[Dataset entries]
□ □ □ □

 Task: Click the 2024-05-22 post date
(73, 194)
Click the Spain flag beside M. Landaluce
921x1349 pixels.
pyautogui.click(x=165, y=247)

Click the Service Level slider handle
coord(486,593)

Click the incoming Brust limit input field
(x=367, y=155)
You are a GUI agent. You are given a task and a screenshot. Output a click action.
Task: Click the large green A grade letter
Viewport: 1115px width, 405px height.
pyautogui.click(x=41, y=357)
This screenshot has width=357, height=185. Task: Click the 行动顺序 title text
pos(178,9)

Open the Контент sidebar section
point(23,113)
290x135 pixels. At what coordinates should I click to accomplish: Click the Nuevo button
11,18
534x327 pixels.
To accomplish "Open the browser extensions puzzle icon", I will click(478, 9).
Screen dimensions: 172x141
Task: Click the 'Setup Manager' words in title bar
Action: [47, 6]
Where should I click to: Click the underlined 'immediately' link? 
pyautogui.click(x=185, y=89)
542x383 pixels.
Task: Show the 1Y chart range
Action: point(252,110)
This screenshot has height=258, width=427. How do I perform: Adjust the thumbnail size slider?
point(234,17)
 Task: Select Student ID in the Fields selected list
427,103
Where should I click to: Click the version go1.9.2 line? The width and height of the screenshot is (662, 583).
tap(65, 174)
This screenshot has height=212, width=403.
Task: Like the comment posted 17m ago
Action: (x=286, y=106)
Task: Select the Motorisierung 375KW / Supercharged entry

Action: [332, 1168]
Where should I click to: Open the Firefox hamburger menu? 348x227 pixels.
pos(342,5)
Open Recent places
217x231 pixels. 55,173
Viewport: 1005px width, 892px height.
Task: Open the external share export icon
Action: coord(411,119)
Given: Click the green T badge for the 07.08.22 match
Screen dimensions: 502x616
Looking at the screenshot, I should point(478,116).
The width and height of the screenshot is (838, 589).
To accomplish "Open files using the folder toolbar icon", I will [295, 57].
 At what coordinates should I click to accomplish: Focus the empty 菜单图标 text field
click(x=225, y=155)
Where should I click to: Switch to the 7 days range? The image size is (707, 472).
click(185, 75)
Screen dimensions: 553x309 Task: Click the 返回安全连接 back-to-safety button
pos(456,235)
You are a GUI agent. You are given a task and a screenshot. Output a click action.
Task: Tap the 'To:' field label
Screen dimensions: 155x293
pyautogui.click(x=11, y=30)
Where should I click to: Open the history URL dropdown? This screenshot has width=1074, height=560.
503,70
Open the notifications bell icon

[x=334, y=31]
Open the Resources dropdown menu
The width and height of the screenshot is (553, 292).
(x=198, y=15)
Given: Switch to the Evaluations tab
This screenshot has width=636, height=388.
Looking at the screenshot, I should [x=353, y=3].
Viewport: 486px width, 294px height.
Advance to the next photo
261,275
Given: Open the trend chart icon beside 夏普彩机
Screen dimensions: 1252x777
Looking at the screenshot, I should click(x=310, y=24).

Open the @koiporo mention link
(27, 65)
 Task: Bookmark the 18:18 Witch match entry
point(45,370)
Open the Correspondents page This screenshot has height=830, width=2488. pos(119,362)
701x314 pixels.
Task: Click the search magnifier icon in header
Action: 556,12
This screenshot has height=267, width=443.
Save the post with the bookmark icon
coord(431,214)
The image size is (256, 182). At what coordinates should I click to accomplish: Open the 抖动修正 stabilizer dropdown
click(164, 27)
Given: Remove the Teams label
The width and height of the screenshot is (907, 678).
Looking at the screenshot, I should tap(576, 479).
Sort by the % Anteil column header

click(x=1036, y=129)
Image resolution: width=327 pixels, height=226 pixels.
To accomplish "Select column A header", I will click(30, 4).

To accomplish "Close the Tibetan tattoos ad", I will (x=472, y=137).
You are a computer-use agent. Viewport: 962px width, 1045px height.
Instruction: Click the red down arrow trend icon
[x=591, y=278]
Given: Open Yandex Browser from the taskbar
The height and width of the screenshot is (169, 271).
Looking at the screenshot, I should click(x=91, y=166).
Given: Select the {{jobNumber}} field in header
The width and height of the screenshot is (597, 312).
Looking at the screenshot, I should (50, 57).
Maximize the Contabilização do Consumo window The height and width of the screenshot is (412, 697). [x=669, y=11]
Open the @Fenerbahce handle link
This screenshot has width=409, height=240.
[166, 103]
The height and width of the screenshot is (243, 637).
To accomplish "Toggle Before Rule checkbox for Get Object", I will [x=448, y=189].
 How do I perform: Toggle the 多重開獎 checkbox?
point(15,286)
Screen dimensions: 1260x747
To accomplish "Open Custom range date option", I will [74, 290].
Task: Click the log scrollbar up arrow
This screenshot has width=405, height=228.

□ □ □ □

__Exercise directions__.
Transcribe all of the records exactly.

__Answer box__.
 Task: Click the 2024-05-22 post date
(73, 194)
Click the Spain flag beside M. Landaluce
921x1349 pixels.
pyautogui.click(x=165, y=247)

Click the Service Level slider handle
coord(486,593)

Click the incoming Brust limit input field
(x=367, y=155)
You are a GUI agent. You are given a task and a screenshot. Output a click action.
Task: Click the large green A grade letter
Viewport: 1115px width, 405px height.
pyautogui.click(x=41, y=357)
This screenshot has width=357, height=185. Task: Click the 行动顺序 title text
pos(178,9)

Open the Контент sidebar section
point(23,113)
290x135 pixels. At what coordinates should I click to accomplish: Click the Nuevo button
11,18
534x327 pixels.
To accomplish "Open the browser extensions puzzle icon", I will click(478, 9).
Screen dimensions: 172x141
Task: Click the 'Setup Manager' words in title bar
Action: [47, 6]
Where should I click to: Click the underlined 'immediately' link? 
pyautogui.click(x=185, y=89)
542x383 pixels.
Task: Show the 1Y chart range
Action: point(252,110)
This screenshot has height=258, width=427. How do I perform: Adjust the thumbnail size slider?
point(234,17)
 Task: Select Student ID in the Fields selected list
427,103
Where should I click to: Click the version go1.9.2 line? The width and height of the screenshot is (662, 583).
tap(65, 174)
This screenshot has height=212, width=403.
Task: Like the comment posted 17m ago
Action: (x=286, y=106)
Task: Select the Motorisierung 375KW / Supercharged entry

Action: [332, 1168]
Where should I click to: Open the Firefox hamburger menu? 348x227 pixels.
pos(342,5)
Open Recent places
217x231 pixels. 55,173
Viewport: 1005px width, 892px height.
Task: Open the external share export icon
Action: coord(411,119)
Given: Click the green T badge for the 07.08.22 match
Screen dimensions: 502x616
Looking at the screenshot, I should point(478,116).
The width and height of the screenshot is (838, 589).
To accomplish "Open files using the folder toolbar icon", I will [295, 57].
 At what coordinates should I click to accomplish: Focus the empty 菜单图标 text field
click(x=225, y=155)
Where should I click to: Switch to the 7 days range? The image size is (707, 472).
click(185, 75)
Screen dimensions: 553x309 Task: Click the 返回安全连接 back-to-safety button
pos(456,235)
You are a GUI agent. You are given a task and a screenshot. Output a click action.
Task: Tap the 'To:' field label
Screen dimensions: 155x293
pyautogui.click(x=11, y=30)
Where should I click to: Open the history URL dropdown? This screenshot has width=1074, height=560.
503,70
Open the notifications bell icon

[x=334, y=31]
Open the Resources dropdown menu
The width and height of the screenshot is (553, 292).
(x=198, y=15)
Given: Switch to the Evaluations tab
This screenshot has width=636, height=388.
Looking at the screenshot, I should [x=353, y=3].
Viewport: 486px width, 294px height.
Advance to the next photo
261,275
Given: Open the trend chart icon beside 夏普彩机
Screen dimensions: 1252x777
Looking at the screenshot, I should click(x=310, y=24).

Open the @koiporo mention link
(27, 65)
 Task: Bookmark the 18:18 Witch match entry
point(45,370)
Open the Correspondents page This screenshot has height=830, width=2488. pos(119,362)
701x314 pixels.
Task: Click the search magnifier icon in header
Action: 556,12
This screenshot has height=267, width=443.
Save the post with the bookmark icon
coord(431,214)
The image size is (256, 182). At what coordinates should I click to accomplish: Open the 抖动修正 stabilizer dropdown
click(164, 27)
Given: Remove the Teams label
The width and height of the screenshot is (907, 678).
Looking at the screenshot, I should tap(576, 479).
Sort by the % Anteil column header

click(x=1036, y=129)
Image resolution: width=327 pixels, height=226 pixels.
To accomplish "Select column A header", I will click(30, 4).

To accomplish "Close the Tibetan tattoos ad", I will (x=472, y=137).
You are a computer-use agent. Viewport: 962px width, 1045px height.
Instruction: Click the red down arrow trend icon
[x=591, y=278]
Given: Open Yandex Browser from the taskbar
The height and width of the screenshot is (169, 271).
Looking at the screenshot, I should click(x=91, y=166).
Given: Select the {{jobNumber}} field in header
The width and height of the screenshot is (597, 312).
Looking at the screenshot, I should (50, 57).
Maximize the Contabilização do Consumo window The height and width of the screenshot is (412, 697). [x=669, y=11]
Open the @Fenerbahce handle link
This screenshot has width=409, height=240.
[166, 103]
The height and width of the screenshot is (243, 637).
To accomplish "Toggle Before Rule checkbox for Get Object", I will [x=448, y=189].
 How do I perform: Toggle the 多重開獎 checkbox?
point(15,286)
Screen dimensions: 1260x747
To accomplish "Open Custom range date option", I will [74, 290].
Task: Click the log scrollbar up arrow
This screenshot has width=405, height=228.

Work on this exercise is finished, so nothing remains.